Its year-to-date net interest margin, which measures the difference between what banks pay out and receive in interest payments, remained at 7.8 per cent.
Its asset management arm has seen year-to-date net inflows of nine per cent despite the market uncertainty.
Close Brothers reported that retail investor appetite has remained “subdued” which has impacted the performance of Winterflood, which primarily focuses on trading. However, the group noted that there were no loss days in the quarter.
“Winterflood has a long track record of trading profitably in a range of market conditions and remains well positioned to take advantage when investor confidence recovers,” the bank said.
Shares in the FTSE250 firm were down 0.4 per cent in morning trading.
The update comes after a bruising start to the year. At its half year results in March, the firm set aside £100m to cover bad loans from legal-finance specialist Novitas, dragging its adjusted operating profits down 90 per cent to £12.6m.
Close Brothers gave no new update on the Novitas loans, but reaffirmed its belief that the provisions “adequately reflect the remaining risk”.
Steve Clayton, head of equity funds at Hargreaves Lansdown said: Today’s update is the first in a while not to bring new bad news from Novitas and the market may well be relieved. The core banking operations are in rude health and Close Brothers’ balance sheet has long been the envy of many other bankers.
Chief executive Adrian Sainsbury said “we are well placed to make the most of opportunities in the current environment” following a difficult first half.
Fellow merchant bank Arbuthnot also delivered a trading statement for the four months of the year, confirming that it was continuing to benefit from the Bank of England’s interest rate hikes.
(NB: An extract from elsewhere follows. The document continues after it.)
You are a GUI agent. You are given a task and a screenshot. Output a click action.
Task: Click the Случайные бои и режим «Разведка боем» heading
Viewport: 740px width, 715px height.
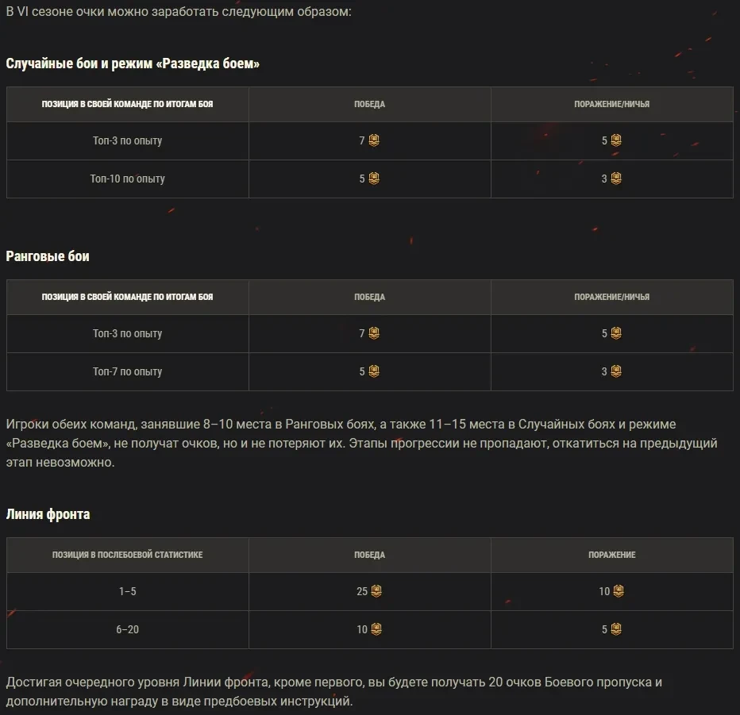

Deposits also grew £165m in the period “despite the turbulence in the global banking sector.” Although the cost of deposits has increased slightly, the increase is at a slower rate than the rate hikes due to its deposit blend.
Assets under management increased four per cent in the first four months of the year to £1.4bn thanks to positive inflows and market performance.
Last year Arbuthnot’s pretax profit leapt to £20m, up from just £4.6m the year before as a result of rising interest rates.